# What A Pain!



## Stan (Aug 7, 2003)

I recently made a web site using Netobjects Fusion 7. A cracking programme that is quite easy to use.









What happens if it goes tits up and you loose your current site and all the back ups if the PC crashes? You have to start again, even importing your site from the web seems to be useless as the formatting goes astray.









I've just spent two hours re installing and rebuilding my site and I haven't finished yet, bugger.

At least I have the site I uploaded to copy from.









Bloody computers.









It's still there and has some new watches on that I uploaded before the software broke.









The next version will be better, I may have made a rod for my back?


----------



## Stan (Aug 7, 2003)

Fixed and a bit tidier than before.


----------



## raketakat (Sep 24, 2003)

Thats excellent Stan







.

I notice the Slavas on. Most people wouldn't have done that because its not a bragging watch. More power to yer







.

Your photography is really impressive.


----------



## Stan (Aug 7, 2003)

Ian you are a gent,









I worked me nuts off to get it back. Glad you think it was worth it.









I might stick some pictures of the cat on later.
















Ever the fool.


----------



## raketakat (Sep 24, 2003)

A glimpse of pussy - no matter how old and smelly - would be most welcome







.


----------



## Stan (Aug 7, 2003)

Ian,

The one I was thinking of is only ten and very cute and friendly, give it another ten years and she will be as bad as the other two.

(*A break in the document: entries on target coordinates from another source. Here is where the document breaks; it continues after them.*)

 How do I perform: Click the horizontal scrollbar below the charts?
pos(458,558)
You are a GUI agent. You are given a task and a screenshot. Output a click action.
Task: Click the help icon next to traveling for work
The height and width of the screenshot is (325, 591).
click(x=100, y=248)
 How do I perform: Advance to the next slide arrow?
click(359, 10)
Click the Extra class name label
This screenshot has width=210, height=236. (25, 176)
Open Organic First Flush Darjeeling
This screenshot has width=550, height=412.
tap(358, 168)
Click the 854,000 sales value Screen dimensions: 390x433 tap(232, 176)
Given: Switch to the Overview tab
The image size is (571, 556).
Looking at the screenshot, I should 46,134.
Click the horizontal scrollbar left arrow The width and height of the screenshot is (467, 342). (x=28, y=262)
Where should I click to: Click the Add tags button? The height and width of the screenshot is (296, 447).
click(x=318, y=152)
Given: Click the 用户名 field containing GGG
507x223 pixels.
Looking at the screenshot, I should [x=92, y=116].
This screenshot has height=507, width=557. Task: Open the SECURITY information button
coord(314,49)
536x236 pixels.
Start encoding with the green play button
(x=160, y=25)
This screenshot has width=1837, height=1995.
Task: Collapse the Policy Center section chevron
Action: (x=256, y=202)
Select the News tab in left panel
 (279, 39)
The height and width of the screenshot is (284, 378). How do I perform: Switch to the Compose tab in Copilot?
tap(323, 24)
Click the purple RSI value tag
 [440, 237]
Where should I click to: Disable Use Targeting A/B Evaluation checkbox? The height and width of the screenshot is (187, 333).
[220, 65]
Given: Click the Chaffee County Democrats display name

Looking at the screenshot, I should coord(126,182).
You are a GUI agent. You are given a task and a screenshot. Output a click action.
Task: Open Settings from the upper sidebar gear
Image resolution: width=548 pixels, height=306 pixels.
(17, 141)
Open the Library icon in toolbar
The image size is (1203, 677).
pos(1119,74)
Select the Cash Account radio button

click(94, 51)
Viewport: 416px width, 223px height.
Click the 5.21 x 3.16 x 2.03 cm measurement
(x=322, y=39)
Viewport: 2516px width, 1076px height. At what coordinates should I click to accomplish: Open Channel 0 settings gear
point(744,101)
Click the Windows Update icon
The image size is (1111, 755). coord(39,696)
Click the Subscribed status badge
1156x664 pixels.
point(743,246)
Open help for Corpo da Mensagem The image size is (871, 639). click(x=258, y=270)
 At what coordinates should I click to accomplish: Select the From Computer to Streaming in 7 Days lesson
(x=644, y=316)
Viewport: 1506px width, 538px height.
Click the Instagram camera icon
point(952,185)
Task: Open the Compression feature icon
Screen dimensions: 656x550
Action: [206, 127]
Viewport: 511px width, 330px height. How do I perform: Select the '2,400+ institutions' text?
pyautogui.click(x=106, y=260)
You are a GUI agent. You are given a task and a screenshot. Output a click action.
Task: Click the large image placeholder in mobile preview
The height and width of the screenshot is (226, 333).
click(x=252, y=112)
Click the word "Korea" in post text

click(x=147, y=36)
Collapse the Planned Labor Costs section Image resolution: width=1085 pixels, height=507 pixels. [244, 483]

Cat's can be as infuriating as web building software.


----------



## raketakat (Sep 24, 2003)

As I write; my cat is behind me sulking because I haven't given in to his "requests" to be fed.....little bugger







.


----------



## Stan (Aug 7, 2003)

Cat's are just parasites.









I have two that use me to feed them, clean up their crap. Old bugger's.

I have one that adores me, would almost starve rather than not have my attention.

I did save her life when she was a kitten. Do cat's do loyalty?

I don't know if they have this trait as a rule but this cat loves me to bits.









I don't know what I did to deserve it?

If I had know this technique when I was much younger, I would have tried it on human females.

Hindsight.


----------



## raketakat (Sep 24, 2003)

Stan said:


> If I had know this technique when I was much younger, I would have tried it on human females.


 They are much less perceptive than cats




























.

My old female cat used to mother me. Thought I was one of her kittens. I dare say she was very disappointed with the way I turned out







.


----------



## Stan (Aug 7, 2003)

Ian,

I don't think the old girl would be disappointed, she would not have spent time on a lost cause.

Cat's are not stupid.


----------